## Dataset entries
....

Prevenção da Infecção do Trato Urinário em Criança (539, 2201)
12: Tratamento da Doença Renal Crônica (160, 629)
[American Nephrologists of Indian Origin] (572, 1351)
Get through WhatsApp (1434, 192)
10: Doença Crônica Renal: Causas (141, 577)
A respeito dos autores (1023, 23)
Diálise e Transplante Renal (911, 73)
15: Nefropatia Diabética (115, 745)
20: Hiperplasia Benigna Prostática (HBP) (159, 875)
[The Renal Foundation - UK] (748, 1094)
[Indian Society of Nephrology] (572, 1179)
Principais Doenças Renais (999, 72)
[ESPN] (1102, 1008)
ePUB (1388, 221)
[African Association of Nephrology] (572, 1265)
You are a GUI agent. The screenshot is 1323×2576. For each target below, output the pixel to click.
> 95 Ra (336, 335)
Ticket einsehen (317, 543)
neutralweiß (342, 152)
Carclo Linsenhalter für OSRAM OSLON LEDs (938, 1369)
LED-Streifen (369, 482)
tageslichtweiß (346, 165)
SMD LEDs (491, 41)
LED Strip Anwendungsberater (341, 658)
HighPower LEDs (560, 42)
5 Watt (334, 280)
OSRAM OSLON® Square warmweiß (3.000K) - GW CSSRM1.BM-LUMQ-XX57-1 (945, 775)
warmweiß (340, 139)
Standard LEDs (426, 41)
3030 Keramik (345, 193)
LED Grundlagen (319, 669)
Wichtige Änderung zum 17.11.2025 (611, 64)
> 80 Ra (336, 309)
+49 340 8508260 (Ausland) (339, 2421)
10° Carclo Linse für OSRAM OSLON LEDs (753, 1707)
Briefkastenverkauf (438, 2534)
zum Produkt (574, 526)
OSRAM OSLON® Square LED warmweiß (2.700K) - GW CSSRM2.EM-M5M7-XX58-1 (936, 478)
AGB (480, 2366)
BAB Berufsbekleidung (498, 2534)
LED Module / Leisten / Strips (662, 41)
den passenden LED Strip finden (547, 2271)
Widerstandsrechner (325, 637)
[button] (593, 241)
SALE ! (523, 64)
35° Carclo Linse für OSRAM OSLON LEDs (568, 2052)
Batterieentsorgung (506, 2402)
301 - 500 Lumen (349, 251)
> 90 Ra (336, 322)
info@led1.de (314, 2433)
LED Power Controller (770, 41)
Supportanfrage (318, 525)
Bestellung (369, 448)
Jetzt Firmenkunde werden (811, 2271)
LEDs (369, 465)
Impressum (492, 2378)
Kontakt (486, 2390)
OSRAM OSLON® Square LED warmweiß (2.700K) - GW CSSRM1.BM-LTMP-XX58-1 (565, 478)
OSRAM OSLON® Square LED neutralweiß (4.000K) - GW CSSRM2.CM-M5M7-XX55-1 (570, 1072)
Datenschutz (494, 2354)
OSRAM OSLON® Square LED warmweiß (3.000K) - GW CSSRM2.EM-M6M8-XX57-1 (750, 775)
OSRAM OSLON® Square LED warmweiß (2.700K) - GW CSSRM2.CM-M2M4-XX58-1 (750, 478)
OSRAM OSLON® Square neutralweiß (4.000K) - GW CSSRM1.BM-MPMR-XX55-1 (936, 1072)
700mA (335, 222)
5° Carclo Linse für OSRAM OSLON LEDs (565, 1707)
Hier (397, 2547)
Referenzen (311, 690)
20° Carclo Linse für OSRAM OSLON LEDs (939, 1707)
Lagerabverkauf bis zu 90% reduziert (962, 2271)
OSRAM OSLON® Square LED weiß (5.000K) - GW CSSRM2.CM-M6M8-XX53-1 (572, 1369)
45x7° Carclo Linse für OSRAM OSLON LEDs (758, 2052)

....

## PROBLEM DETAILS
Begin at the line containing "LED Grundlagen (319, 669)" and reproduce each line through the end of the records above.

## TASK RESULT
LED Grundlagen (319, 669)
Wichtige Änderung zum 17.11.2025 (611, 64)
> 80 Ra (336, 309)
+49 340 8508260 (Ausland) (339, 2421)
10° Carclo Linse für OSRAM OSLON LEDs (753, 1707)
Briefkastenverkauf (438, 2534)
zum Produkt (574, 526)
OSRAM OSLON® Square LED warmweiß (2.700K) - GW CSSRM2.EM-M5M7-XX58-1 (936, 478)
AGB (480, 2366)
BAB Berufsbekleidung (498, 2534)
LED Module / Leisten / Strips (662, 41)
den passenden LED Strip finden (547, 2271)
Widerstandsrechner (325, 637)
[button] (593, 241)
SALE ! (523, 64)
35° Carclo Linse für OSRAM OSLON LEDs (568, 2052)
Batterieentsorgung (506, 2402)
301 - 500 Lumen (349, 251)
> 90 Ra (336, 322)
info@led1.de (314, 2433)
LED Power Controller (770, 41)
Supportanfrage (318, 525)
Bestellung (369, 448)
Jetzt Firmenkunde werden (811, 2271)
LEDs (369, 465)
Impressum (492, 2378)
Kontakt (486, 2390)
OSRAM OSLON® Square LED warmweiß (2.700K) - GW CSSRM1.BM-LTMP-XX58-1 (565, 478)
OSRAM OSLON® Square LED neutralweiß (4.000K) - GW CSSRM2.CM-M5M7-XX55-1 (570, 1072)
Datenschutz (494, 2354)
OSRAM OSLON® Square LED warmweiß (3.000K) - GW CSSRM2.EM-M6M8-XX57-1 (750, 775)
OSRAM OSLON® Square LED warmweiß (2.700K) - GW CSSRM2.CM-M2M4-XX58-1 (750, 478)
OSRAM OSLON® Square neutralweiß (4.000K) - GW CSSRM1.BM-MPMR-XX55-1 (936, 1072)
700mA (335, 222)
5° Carclo Linse für OSRAM OSLON LEDs (565, 1707)
Hier (397, 2547)
Referenzen (311, 690)
20° Carclo Linse für OSRAM OSLON LEDs (939, 1707)
Lagerabverkauf bis zu 90% reduziert (962, 2271)
OSRAM OSLON® Square LED weiß (5.000K) - GW CSSRM2.CM-M6M8-XX53-1 (572, 1369)
45x7° Carclo Linse für OSRAM OSLON LEDs (758, 2052)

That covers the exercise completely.